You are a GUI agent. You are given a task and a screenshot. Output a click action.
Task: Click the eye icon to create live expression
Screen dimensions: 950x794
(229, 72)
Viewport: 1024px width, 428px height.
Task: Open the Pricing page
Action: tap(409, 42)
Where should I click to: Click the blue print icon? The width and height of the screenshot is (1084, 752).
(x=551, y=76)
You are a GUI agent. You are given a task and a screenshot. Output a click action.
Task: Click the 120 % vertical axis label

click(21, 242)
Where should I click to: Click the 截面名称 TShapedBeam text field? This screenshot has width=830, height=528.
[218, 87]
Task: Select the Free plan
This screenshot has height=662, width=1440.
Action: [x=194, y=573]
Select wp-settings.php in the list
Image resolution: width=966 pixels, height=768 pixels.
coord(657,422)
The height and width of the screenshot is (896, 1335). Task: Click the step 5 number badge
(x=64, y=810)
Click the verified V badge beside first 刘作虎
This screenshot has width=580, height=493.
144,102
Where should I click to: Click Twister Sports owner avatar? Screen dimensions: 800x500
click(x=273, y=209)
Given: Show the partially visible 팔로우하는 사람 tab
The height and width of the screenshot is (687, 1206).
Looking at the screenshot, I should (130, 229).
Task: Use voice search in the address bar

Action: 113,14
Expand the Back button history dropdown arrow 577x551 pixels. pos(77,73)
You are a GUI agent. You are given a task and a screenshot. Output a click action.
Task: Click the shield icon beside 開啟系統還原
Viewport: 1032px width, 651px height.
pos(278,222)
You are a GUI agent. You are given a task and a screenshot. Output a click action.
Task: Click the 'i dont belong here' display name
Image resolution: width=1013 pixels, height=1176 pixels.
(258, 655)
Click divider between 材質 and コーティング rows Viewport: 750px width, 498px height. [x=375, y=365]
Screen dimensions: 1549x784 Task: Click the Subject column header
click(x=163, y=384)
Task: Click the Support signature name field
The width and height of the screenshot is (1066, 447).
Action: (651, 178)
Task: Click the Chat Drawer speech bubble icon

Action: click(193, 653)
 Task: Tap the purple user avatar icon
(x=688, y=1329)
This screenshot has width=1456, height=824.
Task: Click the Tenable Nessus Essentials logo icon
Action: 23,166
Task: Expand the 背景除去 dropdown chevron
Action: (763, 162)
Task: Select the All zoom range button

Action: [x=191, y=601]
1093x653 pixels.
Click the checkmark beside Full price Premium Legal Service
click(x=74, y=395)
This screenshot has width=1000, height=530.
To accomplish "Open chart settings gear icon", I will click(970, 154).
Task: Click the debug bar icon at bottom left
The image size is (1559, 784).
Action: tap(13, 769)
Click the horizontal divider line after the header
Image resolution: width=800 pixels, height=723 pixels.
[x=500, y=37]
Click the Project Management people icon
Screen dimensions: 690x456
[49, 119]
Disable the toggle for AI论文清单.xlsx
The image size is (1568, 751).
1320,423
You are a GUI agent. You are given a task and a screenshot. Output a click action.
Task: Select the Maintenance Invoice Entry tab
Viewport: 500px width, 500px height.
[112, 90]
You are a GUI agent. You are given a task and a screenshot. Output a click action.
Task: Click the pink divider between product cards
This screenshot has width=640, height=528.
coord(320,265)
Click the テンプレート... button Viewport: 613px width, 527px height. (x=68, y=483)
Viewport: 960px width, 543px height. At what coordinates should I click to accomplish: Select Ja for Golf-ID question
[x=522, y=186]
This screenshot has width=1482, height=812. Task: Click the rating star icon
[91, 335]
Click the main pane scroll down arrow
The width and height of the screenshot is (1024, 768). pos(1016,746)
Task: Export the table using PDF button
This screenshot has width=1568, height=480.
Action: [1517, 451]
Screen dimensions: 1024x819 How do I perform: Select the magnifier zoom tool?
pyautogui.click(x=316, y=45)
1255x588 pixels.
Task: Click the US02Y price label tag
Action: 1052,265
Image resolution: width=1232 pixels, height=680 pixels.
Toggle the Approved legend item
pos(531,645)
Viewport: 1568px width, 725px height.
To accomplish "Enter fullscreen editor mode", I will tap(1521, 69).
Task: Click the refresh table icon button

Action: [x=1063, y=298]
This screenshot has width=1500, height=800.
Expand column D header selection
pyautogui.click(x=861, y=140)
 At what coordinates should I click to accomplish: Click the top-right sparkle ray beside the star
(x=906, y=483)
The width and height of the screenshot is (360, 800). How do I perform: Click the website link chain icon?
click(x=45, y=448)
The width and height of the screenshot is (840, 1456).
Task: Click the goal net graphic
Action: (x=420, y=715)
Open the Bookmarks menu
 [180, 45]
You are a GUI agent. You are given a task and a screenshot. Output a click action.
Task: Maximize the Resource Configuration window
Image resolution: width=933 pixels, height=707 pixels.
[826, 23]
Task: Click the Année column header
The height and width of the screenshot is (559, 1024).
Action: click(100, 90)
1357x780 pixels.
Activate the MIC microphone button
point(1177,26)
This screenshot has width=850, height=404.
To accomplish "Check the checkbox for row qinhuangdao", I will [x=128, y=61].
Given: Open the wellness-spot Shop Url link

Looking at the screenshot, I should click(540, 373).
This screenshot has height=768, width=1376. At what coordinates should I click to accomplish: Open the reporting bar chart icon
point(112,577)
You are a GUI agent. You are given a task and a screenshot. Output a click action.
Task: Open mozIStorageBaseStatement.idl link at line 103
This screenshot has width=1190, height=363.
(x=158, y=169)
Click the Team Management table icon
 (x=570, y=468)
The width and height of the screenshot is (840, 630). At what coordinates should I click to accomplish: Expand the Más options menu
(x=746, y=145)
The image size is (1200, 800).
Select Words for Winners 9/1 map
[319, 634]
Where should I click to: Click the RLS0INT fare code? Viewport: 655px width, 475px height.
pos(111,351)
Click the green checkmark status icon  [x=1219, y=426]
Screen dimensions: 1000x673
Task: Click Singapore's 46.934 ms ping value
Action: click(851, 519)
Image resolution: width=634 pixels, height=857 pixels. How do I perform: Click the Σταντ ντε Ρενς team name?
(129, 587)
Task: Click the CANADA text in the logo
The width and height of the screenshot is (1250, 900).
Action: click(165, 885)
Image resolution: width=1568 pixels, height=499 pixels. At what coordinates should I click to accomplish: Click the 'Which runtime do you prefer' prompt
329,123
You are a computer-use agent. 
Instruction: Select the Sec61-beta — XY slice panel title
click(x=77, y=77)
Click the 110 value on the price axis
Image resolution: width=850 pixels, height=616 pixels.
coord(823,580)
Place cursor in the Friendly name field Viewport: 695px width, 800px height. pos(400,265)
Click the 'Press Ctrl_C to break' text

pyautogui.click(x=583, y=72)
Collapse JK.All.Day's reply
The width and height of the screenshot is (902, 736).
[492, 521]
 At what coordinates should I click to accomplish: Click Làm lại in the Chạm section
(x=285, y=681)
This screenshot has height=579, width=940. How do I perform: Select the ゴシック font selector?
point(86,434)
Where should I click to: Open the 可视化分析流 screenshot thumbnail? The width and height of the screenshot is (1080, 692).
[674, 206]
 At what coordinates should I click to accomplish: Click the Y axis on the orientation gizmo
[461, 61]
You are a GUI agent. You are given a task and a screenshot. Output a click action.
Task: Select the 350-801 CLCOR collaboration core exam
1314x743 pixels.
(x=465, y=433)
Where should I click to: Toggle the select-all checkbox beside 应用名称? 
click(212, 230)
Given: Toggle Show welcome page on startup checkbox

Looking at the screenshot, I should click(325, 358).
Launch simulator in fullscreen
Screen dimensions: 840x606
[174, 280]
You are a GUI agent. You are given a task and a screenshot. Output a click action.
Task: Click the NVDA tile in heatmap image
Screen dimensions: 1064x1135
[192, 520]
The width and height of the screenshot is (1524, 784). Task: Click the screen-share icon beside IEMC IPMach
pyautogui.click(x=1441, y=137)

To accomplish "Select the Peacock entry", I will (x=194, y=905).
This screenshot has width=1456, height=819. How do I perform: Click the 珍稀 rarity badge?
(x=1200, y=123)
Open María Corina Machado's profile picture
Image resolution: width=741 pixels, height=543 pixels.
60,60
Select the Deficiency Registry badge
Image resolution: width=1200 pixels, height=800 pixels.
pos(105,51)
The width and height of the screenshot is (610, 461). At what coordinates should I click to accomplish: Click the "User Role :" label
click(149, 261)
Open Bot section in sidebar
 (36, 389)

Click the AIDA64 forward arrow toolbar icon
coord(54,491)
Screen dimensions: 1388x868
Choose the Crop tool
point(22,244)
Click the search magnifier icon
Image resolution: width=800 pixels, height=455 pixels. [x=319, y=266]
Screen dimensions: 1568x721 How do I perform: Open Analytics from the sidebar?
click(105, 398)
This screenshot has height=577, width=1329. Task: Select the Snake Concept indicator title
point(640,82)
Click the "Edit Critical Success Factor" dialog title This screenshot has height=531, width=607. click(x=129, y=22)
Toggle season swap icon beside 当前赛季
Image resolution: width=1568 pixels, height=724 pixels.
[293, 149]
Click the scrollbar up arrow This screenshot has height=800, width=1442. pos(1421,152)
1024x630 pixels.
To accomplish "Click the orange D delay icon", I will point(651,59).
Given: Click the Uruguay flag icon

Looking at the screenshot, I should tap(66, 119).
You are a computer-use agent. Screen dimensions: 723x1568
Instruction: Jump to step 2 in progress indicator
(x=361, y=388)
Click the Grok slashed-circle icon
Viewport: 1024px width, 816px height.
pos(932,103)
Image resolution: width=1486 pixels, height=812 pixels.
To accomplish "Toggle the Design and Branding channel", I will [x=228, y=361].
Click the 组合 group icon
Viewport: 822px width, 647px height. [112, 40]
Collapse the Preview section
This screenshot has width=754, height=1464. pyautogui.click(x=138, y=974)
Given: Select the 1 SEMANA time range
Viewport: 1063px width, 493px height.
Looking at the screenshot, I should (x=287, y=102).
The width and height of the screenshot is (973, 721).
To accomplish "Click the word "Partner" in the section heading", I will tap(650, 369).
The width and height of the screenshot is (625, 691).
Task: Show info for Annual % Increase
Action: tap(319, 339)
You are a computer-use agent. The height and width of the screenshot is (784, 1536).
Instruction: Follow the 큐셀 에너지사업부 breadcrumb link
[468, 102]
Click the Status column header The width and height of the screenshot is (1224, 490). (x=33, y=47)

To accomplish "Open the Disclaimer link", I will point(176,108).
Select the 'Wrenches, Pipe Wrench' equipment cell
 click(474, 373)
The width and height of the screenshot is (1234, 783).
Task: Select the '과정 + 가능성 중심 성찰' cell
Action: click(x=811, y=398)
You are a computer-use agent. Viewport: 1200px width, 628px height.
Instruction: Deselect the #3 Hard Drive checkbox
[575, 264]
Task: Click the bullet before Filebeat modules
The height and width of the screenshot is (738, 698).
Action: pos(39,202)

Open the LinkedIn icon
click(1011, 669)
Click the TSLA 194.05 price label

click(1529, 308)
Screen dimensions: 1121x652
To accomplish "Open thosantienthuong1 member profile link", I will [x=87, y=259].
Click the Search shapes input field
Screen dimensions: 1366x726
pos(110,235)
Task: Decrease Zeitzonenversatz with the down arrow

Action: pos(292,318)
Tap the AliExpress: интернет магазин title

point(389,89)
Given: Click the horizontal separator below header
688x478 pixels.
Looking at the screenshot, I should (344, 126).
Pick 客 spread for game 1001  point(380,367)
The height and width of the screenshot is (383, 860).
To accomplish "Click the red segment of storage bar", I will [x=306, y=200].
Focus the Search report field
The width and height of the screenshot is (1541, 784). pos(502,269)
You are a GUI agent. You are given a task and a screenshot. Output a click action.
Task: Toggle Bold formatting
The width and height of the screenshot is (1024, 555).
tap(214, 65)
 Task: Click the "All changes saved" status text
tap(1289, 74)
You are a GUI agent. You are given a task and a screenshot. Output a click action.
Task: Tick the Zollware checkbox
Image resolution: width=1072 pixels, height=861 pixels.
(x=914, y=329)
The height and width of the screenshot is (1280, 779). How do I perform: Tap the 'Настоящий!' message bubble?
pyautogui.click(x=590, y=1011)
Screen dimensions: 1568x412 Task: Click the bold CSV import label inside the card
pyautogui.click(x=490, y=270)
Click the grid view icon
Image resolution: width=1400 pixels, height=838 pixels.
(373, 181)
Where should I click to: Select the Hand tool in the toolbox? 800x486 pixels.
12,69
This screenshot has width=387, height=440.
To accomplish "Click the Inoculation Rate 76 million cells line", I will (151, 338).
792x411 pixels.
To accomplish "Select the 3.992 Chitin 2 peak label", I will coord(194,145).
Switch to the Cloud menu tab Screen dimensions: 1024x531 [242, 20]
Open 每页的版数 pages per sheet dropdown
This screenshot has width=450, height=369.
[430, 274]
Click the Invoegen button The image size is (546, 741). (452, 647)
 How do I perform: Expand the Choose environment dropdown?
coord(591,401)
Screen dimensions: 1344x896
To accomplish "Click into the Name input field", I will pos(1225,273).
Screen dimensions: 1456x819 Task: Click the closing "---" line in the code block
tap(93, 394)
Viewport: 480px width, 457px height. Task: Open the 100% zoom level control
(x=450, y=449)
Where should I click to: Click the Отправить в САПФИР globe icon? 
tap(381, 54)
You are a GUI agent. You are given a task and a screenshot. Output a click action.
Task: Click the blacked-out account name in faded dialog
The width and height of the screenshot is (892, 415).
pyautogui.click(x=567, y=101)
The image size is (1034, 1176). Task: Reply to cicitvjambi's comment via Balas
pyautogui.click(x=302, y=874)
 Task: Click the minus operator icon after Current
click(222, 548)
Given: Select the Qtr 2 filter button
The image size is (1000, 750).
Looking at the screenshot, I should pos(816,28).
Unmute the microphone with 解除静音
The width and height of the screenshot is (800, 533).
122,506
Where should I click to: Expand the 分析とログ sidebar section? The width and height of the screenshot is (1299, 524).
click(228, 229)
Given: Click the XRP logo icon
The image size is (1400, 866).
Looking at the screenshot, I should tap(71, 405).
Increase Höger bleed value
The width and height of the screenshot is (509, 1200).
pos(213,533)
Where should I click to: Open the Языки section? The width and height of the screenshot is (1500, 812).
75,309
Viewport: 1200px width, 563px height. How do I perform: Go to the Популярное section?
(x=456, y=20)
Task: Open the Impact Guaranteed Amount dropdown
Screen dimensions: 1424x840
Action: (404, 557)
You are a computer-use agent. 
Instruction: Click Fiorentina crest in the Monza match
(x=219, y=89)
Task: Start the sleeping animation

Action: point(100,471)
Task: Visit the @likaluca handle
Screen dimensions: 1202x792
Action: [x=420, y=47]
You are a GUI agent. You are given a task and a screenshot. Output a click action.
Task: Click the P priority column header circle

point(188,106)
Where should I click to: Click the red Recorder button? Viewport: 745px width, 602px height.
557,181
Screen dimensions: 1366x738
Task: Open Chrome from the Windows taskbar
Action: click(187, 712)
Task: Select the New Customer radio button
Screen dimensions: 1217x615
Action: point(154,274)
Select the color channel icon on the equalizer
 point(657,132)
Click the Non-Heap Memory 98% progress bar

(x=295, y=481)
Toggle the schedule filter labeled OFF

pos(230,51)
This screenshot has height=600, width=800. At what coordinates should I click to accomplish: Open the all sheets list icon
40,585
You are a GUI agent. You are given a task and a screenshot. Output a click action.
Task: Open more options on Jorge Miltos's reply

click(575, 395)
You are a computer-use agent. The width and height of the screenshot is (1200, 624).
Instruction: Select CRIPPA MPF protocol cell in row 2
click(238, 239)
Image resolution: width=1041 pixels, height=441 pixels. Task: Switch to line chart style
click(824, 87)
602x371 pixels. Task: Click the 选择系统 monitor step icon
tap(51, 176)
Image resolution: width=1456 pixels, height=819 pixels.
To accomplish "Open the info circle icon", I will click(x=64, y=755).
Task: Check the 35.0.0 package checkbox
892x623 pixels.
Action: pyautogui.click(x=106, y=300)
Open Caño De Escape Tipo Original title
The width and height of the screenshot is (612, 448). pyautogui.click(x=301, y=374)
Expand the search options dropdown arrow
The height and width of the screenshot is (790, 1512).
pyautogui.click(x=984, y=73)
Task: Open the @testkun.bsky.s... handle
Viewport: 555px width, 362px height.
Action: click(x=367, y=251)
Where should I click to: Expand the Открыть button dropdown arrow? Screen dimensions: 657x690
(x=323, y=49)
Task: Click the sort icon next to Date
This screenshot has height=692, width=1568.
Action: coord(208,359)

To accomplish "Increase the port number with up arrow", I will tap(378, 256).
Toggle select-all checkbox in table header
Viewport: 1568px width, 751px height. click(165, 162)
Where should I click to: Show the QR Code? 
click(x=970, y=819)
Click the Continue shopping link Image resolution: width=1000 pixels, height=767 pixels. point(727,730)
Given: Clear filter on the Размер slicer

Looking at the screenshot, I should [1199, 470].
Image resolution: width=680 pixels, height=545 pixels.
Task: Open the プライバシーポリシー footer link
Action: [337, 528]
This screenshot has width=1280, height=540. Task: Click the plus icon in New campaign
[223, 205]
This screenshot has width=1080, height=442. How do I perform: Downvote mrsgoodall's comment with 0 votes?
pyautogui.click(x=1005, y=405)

= = = = = = =

EXERCISE INSTRUCTIONS: Show each line in the entries that holds the string "horizontal".

RESULT OF THIS TASK:
Click the horizontal divider line after the header
Given: Click the horizontal separator below header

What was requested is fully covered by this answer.